_EXERCISE OBJECTIVE_:
Return only the lines of the data below from the line with "At what coordinates" up to and including the line with "Given: Click the green status indicator icon", exactly as written, with the pictures omitted.

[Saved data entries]
* * * * * * *

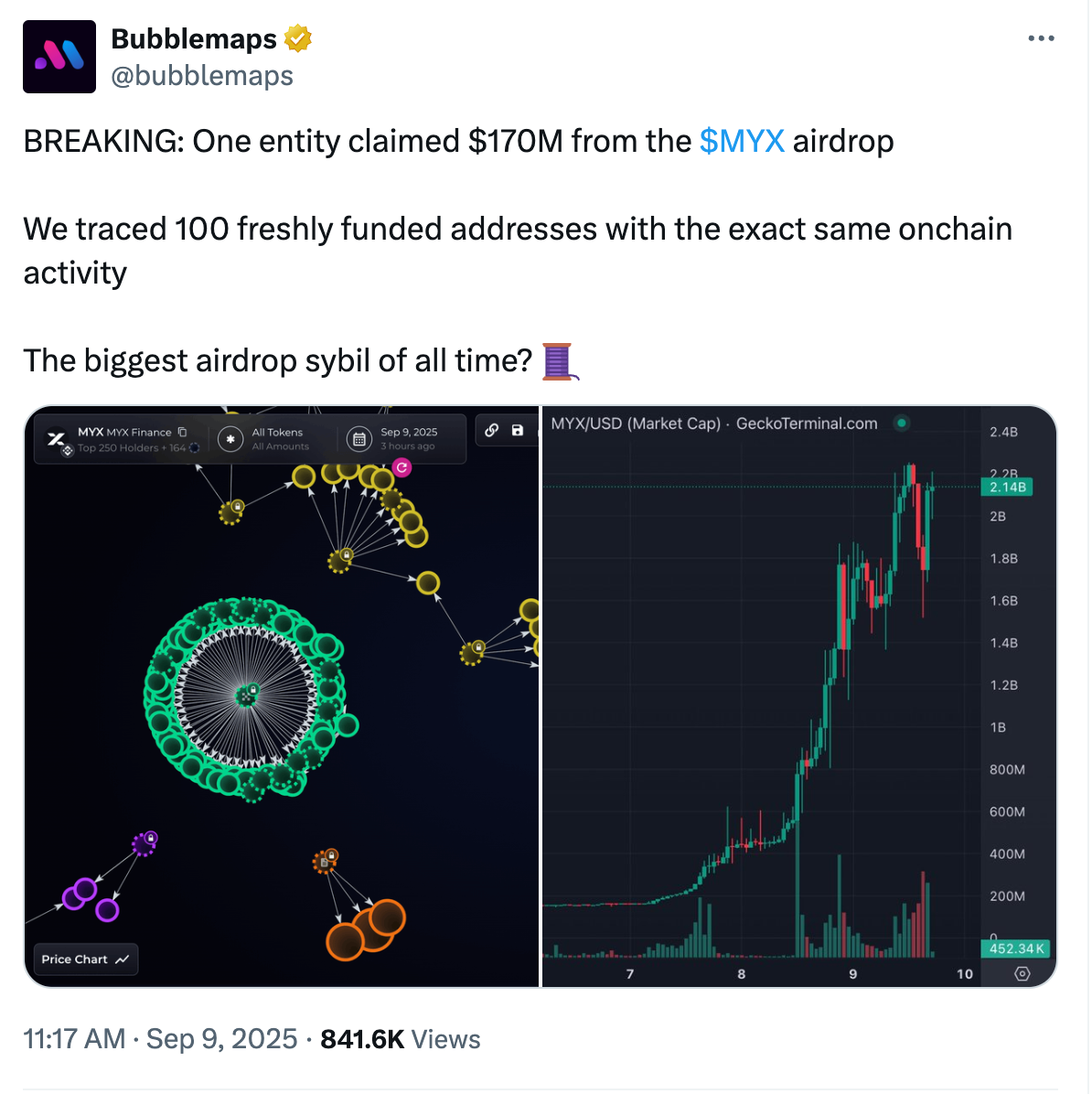Open the $MYX cashtag link

742,141
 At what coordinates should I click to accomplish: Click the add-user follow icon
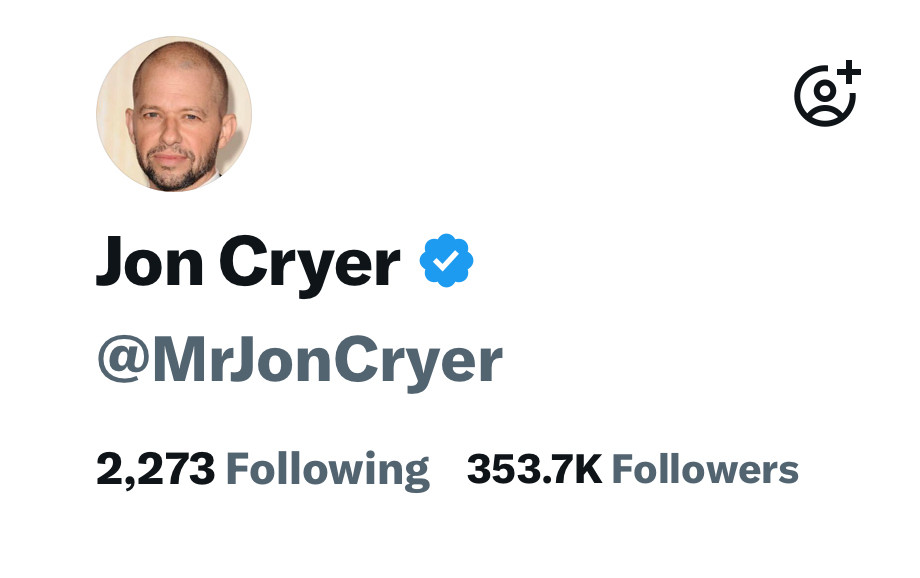click(x=827, y=93)
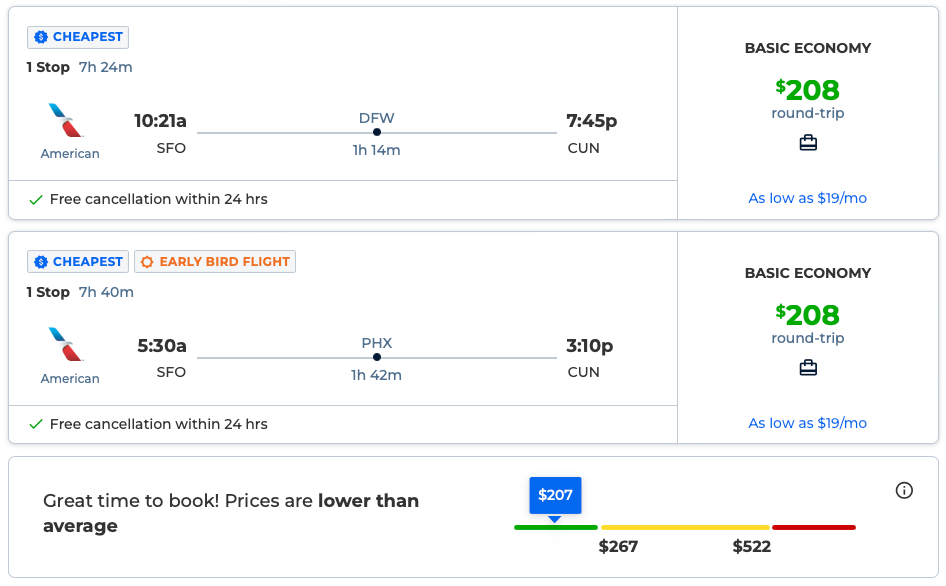The width and height of the screenshot is (946, 586).
Task: Select the $208 price on DFW flight
Action: click(x=807, y=90)
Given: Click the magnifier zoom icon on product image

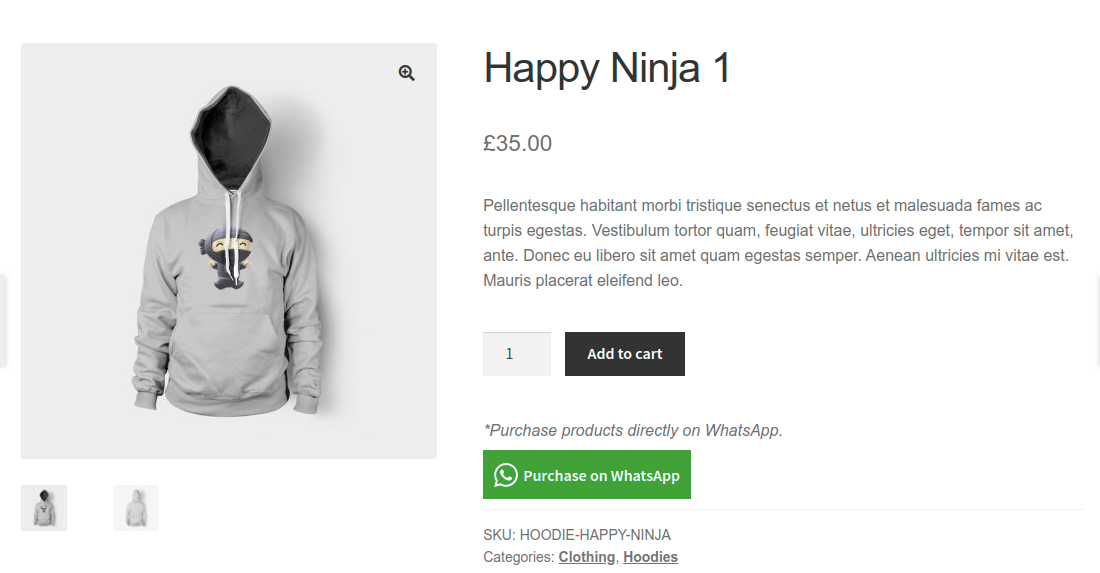Looking at the screenshot, I should (406, 73).
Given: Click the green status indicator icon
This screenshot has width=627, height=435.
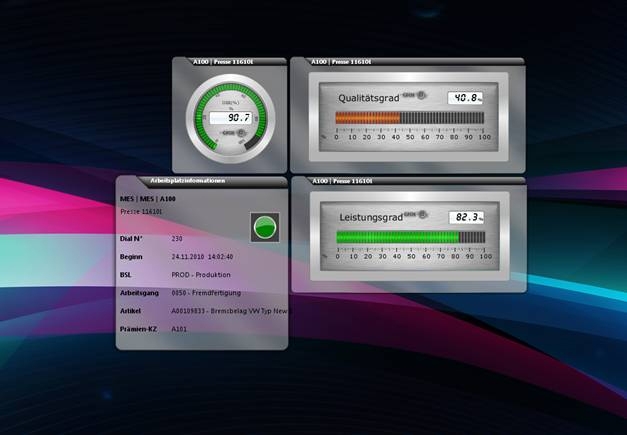Looking at the screenshot, I should click(265, 227).
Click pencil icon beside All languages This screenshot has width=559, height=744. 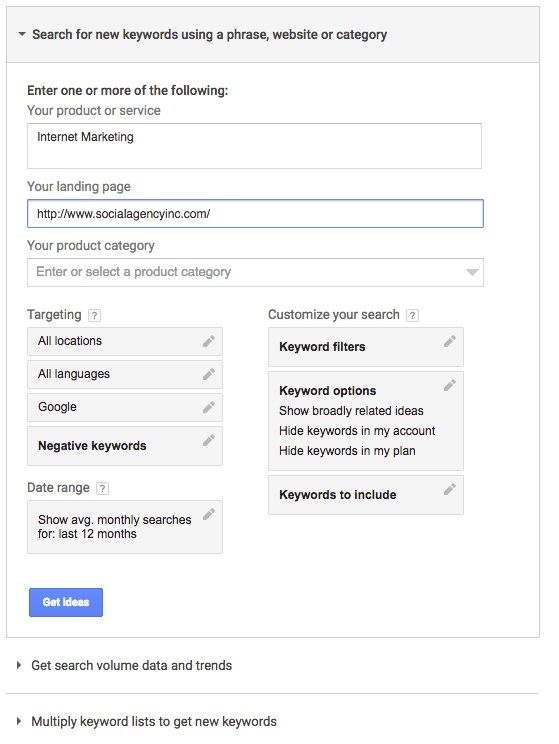point(209,374)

* * * * * * *

_EXERCISE SOLUTION_:
 At what coordinates should I click to accomplish: Click the add-user follow icon
click(x=827, y=93)
The width and height of the screenshot is (946, 586).
Task: Select the $208 price on DFW flight
Action: click(x=807, y=90)
Given: Click the magnifier zoom icon on product image

Looking at the screenshot, I should (406, 73).
Given: Click the green status indicator icon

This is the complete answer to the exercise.